Вы здесь

Чудеса Андрея Тарковского (Протоиерей Владимир Вигилянский)

АНДРЕЙ ТАРКОВСКИЙ (1932-1986):

(6 апреля, 1973) «Почему-то вспомнилось, как я потерял рукопись (не имея черновика) сценария „Рублева“. Оставил в такси на углу улицы Горького (напротив „Националя“). Такси уехало. Я с горя напился. Через час вышел из „Националя“ и отправился в ВТО. Через два часа, спускаясь вниз на том же углу, где я потерял рукопись, затормозило такси (нарушая правила), и шофер из окна протянул мне мою рукопись. Это было чудо».

Очень жалею, что ни разу с ним не столкнулся в 70-е годы и не познакомился, хотя вокруг были общие знакомые и даже друзья (например, он был крестным моей подруги детства). У меня было какое-то предвзятое отношение к Андрею Арсеньевичу — с одной стороны, раздражали завышенные восторги (гений!) в связи с его творчеством, особенно по поводу его «Ностальгии» и «Жертвоприношения», с другой стороны, знал какие-то ненужные (иногда — не очень красящие) подробности из его житья-бытья.
Но сейчас, читая его дневники, понимаю, каким он был по-детски трогательным и по-настоящему глубоким творцом — искренне ищущим Бога, любящим Россию, свободной (в христианском смысле) личностью.

Многие его мысли и рассуждения мне очень близки.

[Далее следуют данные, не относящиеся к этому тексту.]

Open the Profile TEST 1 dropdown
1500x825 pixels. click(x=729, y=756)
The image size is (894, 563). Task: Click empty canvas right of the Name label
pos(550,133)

В книге, которую я сейчас читаю («Страсти по Андрею: о Боге, о вере и искусстве». Тюмень, «Русская неделя», 2014), кроме дневников, есть еще и его статьи и выступления. Например, его «Слово об Апокалипсисе», произнесенное им в Сент-Джеймском соборе (Лондон) в 1984 году:

...Апокалипсис — это, в конечном счете, рассказ о судьбе. О судьбе человека, который неразрывен между собою как личностью и обществом. Когда природа спасает вид от вымирания, то животные не ощущают драмы существования. Поскольку человек сам намечает свой путь благодаря свободе выбора, он не может спасти всех, но может спасти только себя. Именно поэтому он может спасти других.

...Апокалипсис страшен каждому в отдельности, но для всех вместе он оставляет надежду. И в этом смысл Откровения.

...Что касается вопроса о гибели пространства и времени, перехода их в новое состояние, то об этом сказано поразительно. По поводу исчезновения пространства: «И звезды небесные пали на землю, как смоковница, потрясаемая сильным ветром, роняет незрелые смоквы свои. И небо свилось, свившись как свиток; всякая гора и остров двинулись с мест своих». Небо, которое скрылось, свившись, как свиток... Я не читал ничего прекраснее, чем этот отрывок. А вот еще о том, что произошло после снятия седьмой печати. Разве может художник слова найти способ, которым это выражено! Как удивительно можно выразить не только возникшее напряжение, но и этот порог небытия! «И когда Он (то есть Агнец) снял седьмую печать, сделалось безмолвие на небе как бы на полчаса». Как сказал мой друг, здесь слова излишни. Снята седьмая печать — и что? Ничего. Наступает тишина. Это невероятно! Отсутствие образа в данном случае является самым сильным образом, который только можно себе представить. Какое-то чудо!